Arbeitsauftrag:
Prüfe anhand des Auszugs unten, ob die folgenden Aussagen stimmen, und beantworte jede mit Ja oder Nein samt den entscheidenden Worten im genauen Wortlaut: 1. Lukas Bärfuss ist neuer Kolumnist des Sonntagsblicks. 2. Der Lehrplan 21 ist seit letztem Winter verbindlich. 3. Bärfuss trägt eine rote Krawatte.

Ausgewählter Auszug:
##############################
Da steht er in einem bunten
Schulzimmer, die Hemdsärmel leicht hochgekrempelt, die Augen zu Schlitzen
verdünnt, graue Krawatte, ein Gilet, eine Hose, ebenfalls in graukörnigem
Tweed: Der Schriftsteller Lukas Bärfuss ist neuer Kolumnist des Sonntagsblicks,
und er nimmt sich mit seinem ersten Text den Lehrplan 21 vor, der seit letztem
Sommer verbindlich ist. Bärfuss als Schulmeister der Nation.
##############################
Extrahierte Daten:

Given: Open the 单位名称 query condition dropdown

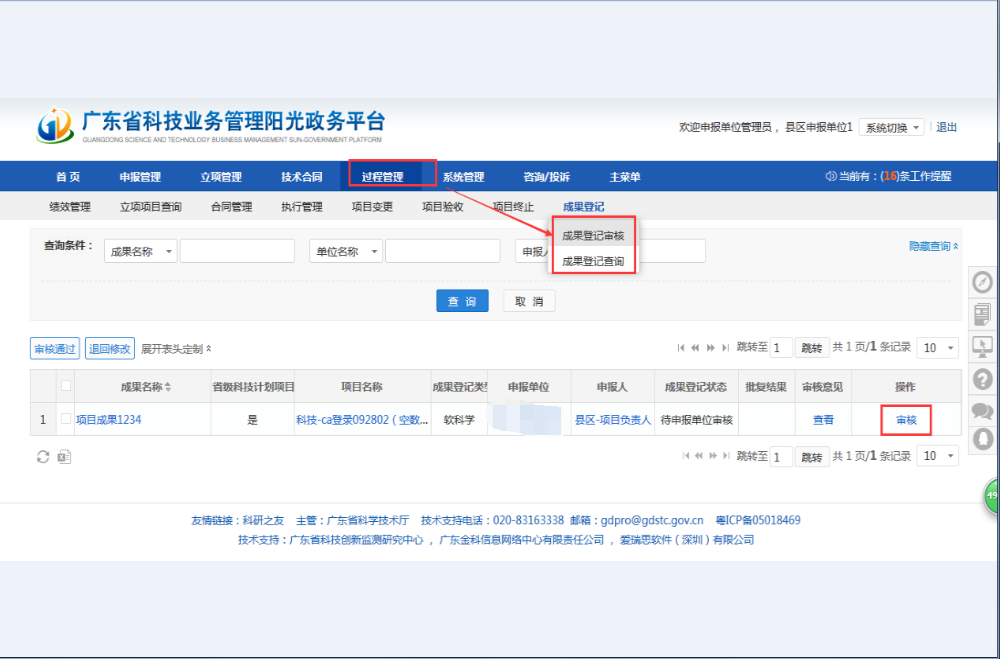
##############################
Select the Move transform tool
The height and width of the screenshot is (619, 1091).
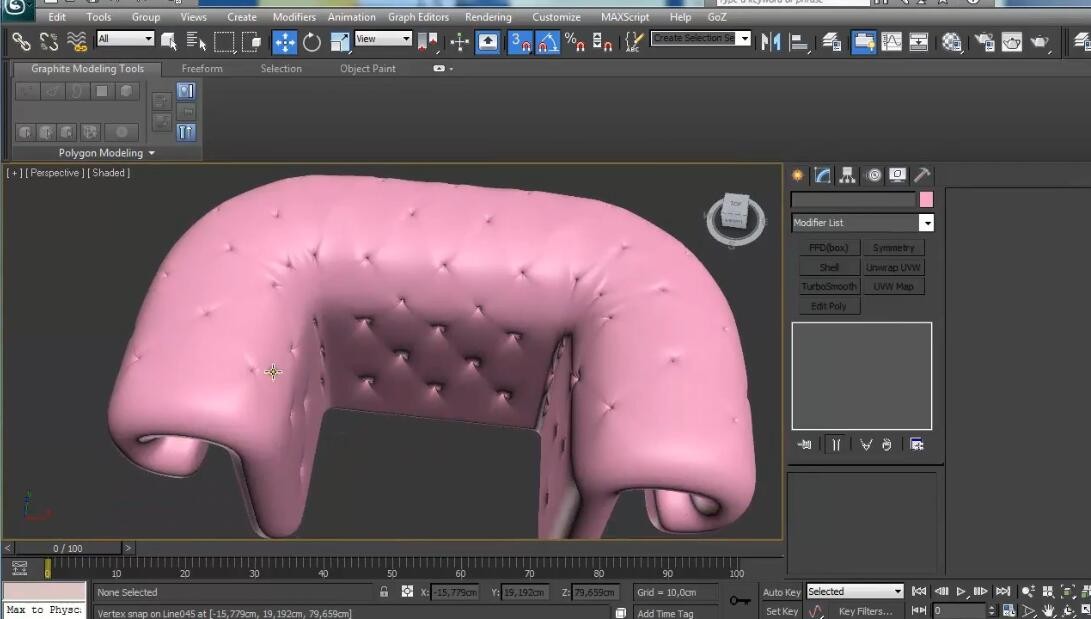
##############################
Ergebnis:
1. Ja: „Der Schriftsteller Lukas Bärfuss ist neuer Kolumnist des Sonntagsblicks“
2. Nein: „der seit letztem Sommer verbindlich ist“
3. Nein: „graue Krawatte“